- _LISTE DES CONSIGNES_
A) D'après le texte sur les aéroports parisiens, quel jour une partie du terminal 2E de Roissy s'est-elle effondrée ?
B) Recopiez mot pour mot, dans le texte sur les aéroports parisiens, tout le passage allant de « L’effondrement d’une partie » jusqu'à « la même évidence. ».

- _TEXTE DE LECTURE_

:::::

| Le bâtiment a un avantage sur 
le système d’information : quand un immeuble s’effondre, cela se voit. Combien 
de nos SI sont bancals, entretenus à grands frais et à coup d’expédients ? 
Combien d’entre eux sont inefficaces, imposés par la hiérarchie à des 
utilisateurs dont les avis ne sont pas écoutés ?  
 L’effondrement d’une partie du 
terminal 2E de Roissy le 23 mai 2004 donne l’image visible, donc scandaleuse, de 
situations qui, dans le domaine de l’informatique, n’ont pas la même évidence.
 
*  * Il se peut que cet accident 
s’explique par les mêmes causes qui ont conduit à équiper le bassin parisien 
d’un ensemble mal fichu d’aéroports.  Il est malencontreux d’avoir 
deux aéroports, Orly et Roissy, l’un au sud, l’autre au nord de Paris, entre 
lesquels la liaison par train prend une heure via la correspondance à 
Antony.  En outre lorsqu’il s’est agi 
d’équiper Roissy, dans une plaine où a priori tout était possible, on y a 
installé non pas une mais deux aérogares. La station du RER étant placée 
entre elles, on ne pouvait les atteindre qu’en prenant l’autobus (on a implanté 
par la suite un arrêt à Roissy 2 mais l’autobus reste nécessaire pour atteindre 
Roissy 1).  Le plan de Roissy 1, avec des 
terminaux en étoile autour de l’anneau central, interdit tout redimensionnement 
: tel il a été conçu, tel il restera, bloqué dans sa capacité initiale. Roissy 
2, lui, peut être agrandi : c’est ainsi que l’on a construit les terminaux 2E et 
2F. Mais les passagers en transit doivent, pour passer d’un terminal à l’autre, 
traîner leurs valises tout au long de l'aérogare ou prendre un autobus aux horaires aléatoires. 
 Les 
aéroports parisiens n’ont  pas été conçus pour les passagers en transit, ni 
pour la piétaille qui emprunte le RER, mais pour les personnes qui viennent en 
voiture et la garent au parking. Roissy 2 a été ainsi construit autour des parkings 
: c’était négliger les encombrements de l’autoroute A1 et ne pas anticiper le 
rôle de « hub » que jouent désormais les grands aéroports.

:::::

[Données pour localiser des mots et des éléments]
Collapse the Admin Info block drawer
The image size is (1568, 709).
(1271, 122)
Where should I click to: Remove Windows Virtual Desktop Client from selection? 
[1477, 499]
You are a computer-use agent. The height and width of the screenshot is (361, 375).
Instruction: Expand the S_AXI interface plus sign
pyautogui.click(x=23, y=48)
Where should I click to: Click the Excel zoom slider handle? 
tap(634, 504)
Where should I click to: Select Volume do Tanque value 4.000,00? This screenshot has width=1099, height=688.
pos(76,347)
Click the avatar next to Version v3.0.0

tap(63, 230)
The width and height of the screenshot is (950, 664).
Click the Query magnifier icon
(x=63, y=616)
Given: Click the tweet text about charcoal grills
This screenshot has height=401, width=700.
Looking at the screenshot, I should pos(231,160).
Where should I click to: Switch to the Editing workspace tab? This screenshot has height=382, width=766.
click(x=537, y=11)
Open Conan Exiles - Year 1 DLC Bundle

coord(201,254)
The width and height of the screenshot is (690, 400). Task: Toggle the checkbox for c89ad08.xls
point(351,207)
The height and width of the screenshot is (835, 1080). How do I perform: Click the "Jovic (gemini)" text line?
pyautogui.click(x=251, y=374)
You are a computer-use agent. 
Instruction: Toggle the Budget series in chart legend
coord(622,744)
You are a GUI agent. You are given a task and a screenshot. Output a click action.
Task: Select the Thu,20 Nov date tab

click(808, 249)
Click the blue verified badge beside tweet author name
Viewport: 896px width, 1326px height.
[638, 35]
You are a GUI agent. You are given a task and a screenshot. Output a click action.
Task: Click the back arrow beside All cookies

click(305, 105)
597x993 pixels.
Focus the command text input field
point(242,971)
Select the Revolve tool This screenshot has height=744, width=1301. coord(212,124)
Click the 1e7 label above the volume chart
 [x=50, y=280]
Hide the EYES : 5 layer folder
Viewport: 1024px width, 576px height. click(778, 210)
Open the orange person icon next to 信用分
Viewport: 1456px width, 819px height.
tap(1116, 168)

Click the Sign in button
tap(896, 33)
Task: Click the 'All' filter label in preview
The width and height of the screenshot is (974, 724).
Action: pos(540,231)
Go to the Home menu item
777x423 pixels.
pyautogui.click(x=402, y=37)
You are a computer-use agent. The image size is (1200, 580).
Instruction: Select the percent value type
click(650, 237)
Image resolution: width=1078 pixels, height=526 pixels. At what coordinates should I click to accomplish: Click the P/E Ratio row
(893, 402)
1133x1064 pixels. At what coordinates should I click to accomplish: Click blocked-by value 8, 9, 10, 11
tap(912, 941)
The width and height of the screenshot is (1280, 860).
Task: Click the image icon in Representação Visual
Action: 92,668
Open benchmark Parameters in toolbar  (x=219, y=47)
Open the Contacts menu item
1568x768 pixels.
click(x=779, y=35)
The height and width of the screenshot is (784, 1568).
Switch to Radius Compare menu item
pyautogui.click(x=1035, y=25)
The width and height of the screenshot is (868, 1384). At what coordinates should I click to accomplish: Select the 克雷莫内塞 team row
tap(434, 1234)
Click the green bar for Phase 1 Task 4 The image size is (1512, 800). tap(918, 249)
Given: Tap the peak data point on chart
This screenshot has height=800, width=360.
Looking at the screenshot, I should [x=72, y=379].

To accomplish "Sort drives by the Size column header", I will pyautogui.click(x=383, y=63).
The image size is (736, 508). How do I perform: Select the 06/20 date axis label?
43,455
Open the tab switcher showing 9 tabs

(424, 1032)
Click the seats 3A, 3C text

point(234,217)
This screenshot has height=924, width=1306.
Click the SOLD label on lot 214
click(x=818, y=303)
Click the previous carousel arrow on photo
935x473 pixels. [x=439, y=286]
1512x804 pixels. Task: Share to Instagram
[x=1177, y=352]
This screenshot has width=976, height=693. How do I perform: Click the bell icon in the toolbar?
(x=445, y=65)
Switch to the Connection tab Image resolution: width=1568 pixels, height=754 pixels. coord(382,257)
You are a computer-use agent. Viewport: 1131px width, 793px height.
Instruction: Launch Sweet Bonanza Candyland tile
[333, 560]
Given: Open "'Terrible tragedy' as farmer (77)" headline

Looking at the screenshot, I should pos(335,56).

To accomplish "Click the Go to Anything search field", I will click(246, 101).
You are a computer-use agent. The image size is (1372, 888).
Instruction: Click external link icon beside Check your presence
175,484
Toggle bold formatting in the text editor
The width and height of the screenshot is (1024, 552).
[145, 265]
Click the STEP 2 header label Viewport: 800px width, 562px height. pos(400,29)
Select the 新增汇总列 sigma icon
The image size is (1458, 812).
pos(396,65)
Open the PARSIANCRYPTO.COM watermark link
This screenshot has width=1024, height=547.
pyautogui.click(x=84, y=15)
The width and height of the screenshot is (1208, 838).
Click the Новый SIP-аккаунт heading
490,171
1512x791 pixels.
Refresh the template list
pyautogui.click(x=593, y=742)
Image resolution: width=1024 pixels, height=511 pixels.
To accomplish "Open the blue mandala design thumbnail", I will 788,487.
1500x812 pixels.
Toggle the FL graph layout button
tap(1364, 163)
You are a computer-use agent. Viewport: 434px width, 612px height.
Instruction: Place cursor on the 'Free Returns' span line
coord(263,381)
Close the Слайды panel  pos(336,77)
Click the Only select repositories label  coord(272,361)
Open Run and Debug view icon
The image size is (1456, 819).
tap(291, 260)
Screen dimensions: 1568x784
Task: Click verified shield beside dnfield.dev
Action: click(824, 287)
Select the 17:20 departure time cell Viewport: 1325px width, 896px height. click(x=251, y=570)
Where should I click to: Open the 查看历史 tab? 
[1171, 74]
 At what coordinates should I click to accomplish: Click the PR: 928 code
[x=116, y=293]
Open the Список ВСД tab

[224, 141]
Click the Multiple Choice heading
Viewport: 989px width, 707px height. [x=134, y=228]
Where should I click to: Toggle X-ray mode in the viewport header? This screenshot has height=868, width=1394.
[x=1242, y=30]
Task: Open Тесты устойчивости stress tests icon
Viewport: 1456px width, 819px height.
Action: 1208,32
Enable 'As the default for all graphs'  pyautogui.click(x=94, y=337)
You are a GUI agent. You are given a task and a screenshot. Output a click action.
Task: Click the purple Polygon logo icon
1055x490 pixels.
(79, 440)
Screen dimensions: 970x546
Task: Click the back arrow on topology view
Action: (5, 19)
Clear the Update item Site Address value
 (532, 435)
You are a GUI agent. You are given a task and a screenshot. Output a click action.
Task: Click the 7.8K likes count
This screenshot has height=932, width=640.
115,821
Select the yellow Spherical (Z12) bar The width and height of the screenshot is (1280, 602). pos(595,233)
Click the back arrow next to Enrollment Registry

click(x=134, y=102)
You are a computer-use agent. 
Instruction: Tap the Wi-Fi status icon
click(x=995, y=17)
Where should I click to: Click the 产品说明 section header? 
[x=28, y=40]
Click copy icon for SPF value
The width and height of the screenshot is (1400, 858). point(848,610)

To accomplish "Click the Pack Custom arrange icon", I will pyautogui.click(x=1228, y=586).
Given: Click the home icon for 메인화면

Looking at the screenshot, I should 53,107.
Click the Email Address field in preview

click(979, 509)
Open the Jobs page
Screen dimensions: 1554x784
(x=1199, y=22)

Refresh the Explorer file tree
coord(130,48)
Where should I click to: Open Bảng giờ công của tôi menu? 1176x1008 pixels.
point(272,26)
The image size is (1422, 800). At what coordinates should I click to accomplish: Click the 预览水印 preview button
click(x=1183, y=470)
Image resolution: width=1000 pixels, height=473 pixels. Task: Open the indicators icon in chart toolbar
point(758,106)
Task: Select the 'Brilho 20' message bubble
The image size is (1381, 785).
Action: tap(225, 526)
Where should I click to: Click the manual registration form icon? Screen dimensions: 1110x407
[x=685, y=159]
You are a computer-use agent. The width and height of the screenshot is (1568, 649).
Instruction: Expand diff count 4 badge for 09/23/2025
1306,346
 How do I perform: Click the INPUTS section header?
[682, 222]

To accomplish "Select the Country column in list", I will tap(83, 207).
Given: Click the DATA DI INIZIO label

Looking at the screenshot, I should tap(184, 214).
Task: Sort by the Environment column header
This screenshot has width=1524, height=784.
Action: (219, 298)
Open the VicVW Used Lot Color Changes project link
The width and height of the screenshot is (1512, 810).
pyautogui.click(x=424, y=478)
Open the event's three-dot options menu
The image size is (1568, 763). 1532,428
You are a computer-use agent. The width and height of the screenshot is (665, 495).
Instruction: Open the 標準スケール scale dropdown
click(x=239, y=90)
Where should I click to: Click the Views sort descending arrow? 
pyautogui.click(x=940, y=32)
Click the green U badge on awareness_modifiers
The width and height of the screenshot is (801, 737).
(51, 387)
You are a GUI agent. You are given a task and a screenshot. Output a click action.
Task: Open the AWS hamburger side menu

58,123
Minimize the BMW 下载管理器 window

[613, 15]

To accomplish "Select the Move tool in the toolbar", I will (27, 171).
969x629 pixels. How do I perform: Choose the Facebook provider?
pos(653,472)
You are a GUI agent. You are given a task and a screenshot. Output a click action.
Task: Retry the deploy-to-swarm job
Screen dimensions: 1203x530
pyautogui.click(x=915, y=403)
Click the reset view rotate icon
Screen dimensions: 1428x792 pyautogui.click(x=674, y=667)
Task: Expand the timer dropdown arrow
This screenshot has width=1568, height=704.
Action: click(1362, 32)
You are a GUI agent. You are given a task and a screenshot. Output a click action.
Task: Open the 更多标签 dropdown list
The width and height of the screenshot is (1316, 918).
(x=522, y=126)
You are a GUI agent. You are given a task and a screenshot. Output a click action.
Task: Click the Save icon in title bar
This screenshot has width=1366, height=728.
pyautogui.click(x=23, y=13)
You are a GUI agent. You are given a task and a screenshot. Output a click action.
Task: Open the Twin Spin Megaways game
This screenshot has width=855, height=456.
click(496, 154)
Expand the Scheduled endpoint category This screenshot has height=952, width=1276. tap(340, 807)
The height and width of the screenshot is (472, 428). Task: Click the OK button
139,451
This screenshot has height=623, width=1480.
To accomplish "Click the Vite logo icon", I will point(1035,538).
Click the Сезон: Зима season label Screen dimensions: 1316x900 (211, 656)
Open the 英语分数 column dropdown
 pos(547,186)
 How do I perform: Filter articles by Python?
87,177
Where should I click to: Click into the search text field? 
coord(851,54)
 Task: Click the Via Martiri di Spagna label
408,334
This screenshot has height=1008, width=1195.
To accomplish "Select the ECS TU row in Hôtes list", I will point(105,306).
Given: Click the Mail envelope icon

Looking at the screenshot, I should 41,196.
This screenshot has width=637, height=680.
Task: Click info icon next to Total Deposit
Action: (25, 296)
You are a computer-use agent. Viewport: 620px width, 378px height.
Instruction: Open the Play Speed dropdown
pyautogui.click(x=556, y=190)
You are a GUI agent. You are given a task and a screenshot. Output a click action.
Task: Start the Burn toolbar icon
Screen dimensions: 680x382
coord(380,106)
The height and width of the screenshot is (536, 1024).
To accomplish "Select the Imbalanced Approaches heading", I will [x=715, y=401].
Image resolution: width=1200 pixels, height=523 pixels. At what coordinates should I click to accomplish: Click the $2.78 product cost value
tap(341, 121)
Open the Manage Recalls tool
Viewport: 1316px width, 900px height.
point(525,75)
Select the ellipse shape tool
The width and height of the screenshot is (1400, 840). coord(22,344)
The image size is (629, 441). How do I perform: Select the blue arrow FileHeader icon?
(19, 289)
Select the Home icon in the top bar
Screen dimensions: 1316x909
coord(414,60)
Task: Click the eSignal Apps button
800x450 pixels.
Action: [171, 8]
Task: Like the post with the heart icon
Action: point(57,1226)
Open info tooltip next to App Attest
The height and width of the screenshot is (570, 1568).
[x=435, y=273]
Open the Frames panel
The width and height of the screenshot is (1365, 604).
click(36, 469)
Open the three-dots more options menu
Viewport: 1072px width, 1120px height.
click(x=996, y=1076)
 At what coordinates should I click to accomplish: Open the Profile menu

:::::

- _CORRIGÉ DE L'EXERCICE_
A) Le 23 mai 2004.

B)
L’effondrement d’une partie du 
terminal 2E de Roissy le 23 mai 2004 donne l’image visible, donc scandaleuse, de 
situations qui, dans le domaine de l’informatique, n’ont pas la même évidence.